Il dibattito politico sul tema dell’energia è paralizzato su due fronti principali.
Da un lato, non si riesce a trovare un’alternativa valida al Prezzo Unico Nazionale (PUN), che continua a essere eccessivamente elevato a causa del meccanismo dell’asta marginale. Questo sistema assegna il prezzo dell’intera fornitura richiesta dall’Acquirente Unico sulla base dell’offerta economicamente più alta tra quelle presentate dai produttori. Paradossalmente, il PUN si applica solo alle forniture per le fasce sociali più deboli che ancora rientrano nel regime del Sistema di Maggior Tutela. Si tratta di una questione regolatoria da cui derivano forti rendite di posizione, e proprio per questo non si registrano progressi significativi.

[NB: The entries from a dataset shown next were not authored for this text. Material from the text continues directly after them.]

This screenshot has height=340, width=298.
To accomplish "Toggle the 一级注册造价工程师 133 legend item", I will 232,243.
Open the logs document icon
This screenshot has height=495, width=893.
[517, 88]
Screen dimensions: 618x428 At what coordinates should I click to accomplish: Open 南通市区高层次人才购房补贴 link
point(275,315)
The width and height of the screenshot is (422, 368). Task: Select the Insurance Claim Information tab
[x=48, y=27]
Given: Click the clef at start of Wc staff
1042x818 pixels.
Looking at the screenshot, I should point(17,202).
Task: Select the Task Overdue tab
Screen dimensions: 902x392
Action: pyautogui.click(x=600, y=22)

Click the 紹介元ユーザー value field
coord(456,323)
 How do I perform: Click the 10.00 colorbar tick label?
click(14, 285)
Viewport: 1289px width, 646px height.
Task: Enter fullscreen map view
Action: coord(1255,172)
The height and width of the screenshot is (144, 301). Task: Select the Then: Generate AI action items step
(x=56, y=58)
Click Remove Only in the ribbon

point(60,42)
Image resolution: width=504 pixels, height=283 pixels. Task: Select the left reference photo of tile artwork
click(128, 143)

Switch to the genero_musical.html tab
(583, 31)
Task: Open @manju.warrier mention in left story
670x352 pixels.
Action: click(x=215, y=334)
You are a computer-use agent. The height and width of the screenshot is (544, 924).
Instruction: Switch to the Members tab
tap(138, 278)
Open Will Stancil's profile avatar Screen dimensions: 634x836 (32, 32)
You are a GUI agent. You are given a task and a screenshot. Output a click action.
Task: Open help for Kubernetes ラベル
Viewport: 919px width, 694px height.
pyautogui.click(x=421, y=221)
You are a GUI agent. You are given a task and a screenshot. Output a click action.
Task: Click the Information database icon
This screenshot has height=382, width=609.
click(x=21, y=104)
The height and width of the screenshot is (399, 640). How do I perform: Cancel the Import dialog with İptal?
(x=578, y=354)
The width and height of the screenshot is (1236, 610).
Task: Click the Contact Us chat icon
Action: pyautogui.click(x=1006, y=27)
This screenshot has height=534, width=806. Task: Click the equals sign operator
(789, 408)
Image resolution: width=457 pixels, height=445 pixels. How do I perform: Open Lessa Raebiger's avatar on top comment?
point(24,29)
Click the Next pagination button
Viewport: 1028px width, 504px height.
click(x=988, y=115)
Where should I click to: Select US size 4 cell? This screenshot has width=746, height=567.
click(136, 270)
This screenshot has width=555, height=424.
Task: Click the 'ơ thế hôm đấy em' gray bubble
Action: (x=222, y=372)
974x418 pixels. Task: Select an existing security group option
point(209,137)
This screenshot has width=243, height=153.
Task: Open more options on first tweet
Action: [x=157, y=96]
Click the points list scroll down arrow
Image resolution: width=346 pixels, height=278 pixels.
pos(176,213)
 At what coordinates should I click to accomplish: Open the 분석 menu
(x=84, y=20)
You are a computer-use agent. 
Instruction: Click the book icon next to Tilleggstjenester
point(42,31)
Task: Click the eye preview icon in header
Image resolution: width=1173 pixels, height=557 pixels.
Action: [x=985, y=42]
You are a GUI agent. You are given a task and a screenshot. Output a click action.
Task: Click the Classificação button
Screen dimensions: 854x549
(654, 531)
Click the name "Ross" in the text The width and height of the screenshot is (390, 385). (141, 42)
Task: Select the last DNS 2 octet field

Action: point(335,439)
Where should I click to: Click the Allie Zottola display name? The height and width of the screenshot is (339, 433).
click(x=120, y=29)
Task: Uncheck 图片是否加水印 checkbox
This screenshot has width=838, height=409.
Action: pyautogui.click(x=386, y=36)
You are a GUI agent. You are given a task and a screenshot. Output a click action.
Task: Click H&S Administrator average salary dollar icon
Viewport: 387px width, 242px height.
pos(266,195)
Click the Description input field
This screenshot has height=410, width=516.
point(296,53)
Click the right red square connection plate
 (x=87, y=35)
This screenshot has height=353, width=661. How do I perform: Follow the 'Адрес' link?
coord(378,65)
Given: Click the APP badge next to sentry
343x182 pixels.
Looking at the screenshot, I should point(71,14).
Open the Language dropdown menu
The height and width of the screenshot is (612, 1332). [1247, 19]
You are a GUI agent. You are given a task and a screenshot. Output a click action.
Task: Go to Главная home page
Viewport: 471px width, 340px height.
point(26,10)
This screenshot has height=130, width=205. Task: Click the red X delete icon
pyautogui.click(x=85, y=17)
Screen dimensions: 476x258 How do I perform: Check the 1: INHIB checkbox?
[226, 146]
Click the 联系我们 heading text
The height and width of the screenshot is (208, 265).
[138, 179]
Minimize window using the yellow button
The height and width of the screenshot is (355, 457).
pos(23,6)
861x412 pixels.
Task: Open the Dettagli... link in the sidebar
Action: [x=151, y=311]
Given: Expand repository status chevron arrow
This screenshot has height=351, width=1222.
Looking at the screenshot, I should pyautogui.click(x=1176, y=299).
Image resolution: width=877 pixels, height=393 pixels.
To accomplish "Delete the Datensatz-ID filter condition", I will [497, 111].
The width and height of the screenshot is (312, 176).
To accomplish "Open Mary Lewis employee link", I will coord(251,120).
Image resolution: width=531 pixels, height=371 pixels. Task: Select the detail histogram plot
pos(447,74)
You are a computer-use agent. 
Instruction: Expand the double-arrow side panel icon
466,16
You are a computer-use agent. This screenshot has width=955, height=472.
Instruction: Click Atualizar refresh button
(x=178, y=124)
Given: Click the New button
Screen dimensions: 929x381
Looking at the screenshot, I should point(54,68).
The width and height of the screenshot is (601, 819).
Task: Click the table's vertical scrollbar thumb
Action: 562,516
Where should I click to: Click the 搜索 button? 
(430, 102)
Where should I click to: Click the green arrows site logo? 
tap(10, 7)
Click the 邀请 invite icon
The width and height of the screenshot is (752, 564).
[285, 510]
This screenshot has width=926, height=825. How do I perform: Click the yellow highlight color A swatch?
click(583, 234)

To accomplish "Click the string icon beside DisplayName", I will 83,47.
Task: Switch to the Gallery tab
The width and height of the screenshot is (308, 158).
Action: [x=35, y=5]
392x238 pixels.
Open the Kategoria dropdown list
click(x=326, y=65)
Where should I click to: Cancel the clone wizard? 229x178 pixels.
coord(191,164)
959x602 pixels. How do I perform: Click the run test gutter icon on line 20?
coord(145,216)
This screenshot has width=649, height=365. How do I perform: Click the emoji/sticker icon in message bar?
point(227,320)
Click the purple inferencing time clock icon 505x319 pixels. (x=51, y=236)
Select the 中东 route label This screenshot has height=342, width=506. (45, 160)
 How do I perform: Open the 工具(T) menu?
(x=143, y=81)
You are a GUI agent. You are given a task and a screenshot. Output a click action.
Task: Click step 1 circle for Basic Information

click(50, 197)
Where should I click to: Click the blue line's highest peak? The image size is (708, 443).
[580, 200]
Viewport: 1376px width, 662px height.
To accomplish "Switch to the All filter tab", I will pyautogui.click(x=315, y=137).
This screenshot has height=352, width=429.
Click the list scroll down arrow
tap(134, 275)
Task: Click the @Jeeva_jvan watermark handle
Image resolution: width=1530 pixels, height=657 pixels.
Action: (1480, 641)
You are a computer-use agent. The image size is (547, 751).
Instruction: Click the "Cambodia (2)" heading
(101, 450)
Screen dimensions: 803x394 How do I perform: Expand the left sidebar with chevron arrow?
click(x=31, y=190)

Dall’altro lato, anche nel mercato libero i prezzi dell’energia elettrica e del gas rappresentano un grave fardello per le imprese italiane, che si trovano a fronteggiare costi troppo alti, analoghi a quelli del credito. Si continua a combattere una guerra tra poveri, cercando di sostenere solo alcune imprese energivore, mentre il costo viene redistribuito su tutti i consumatori sotto forma di Oneri di Sistema. È come cercare di coprire tutto con una coperta troppo corta.
Serve invece un nuovo passo verso una reale liberalizzazione, aggirando il cartello degli importatori di energia, che mantiene i prezzi interni artificialmente elevati. Visitare i siti dei vari fornitori di “Luce e Gas” per confrontare le offerte è ormai inutile: le differenze sono minime. A fronte dei costi insostenibili per chi utilizza energia per produrre, ci sono margini altissimi per chi importa energia all’ingrosso dall’estero e la rivende in Italia a prezzi esorbitanti.
La soluzione è incentivare le imprese, preferibilmente organizzate in Gruppi di Acquisto, a dotarsi di una propria ESCO (Energy Service Company) e acquistare direttamente energia dall’estero. Questo modello è simile al sostegno pubblico per le esportazioni, già operativo da anni tramite enti come ICE e SACE, con servizi di finanziamento e assicurazione.
Come in passato, quando le imprese energivore potevano produrre energia autonomamente a costi inferiori rispetto a quelli applicati dall’Enel, oggi bisogna permettere alle aziende di accedere direttamente ai mercati internazionali dell’energia elettrica e del gas. Attraverso una rete di broker specializzati, le imprese potranno acquistare energia all’estero e immetterla nella rete nazionale come “merce di loro proprietà”, pagando semplicemente i costi di trasporto ai gestori delle reti di trasmissione e distribuzione.
La questione non può più essere risolta solo all’interno dell’Unione Europea: occorre superare i limiti della liberalizzazione nazionale, che ha finito per imprigionare le imprese in un sistema rigido e penalizzante, a vantaggio esclusivo di chi importa energia. È tempo di restituire alle imprese italiane libertà di azione e accesso a energia a prezzi sostenibili.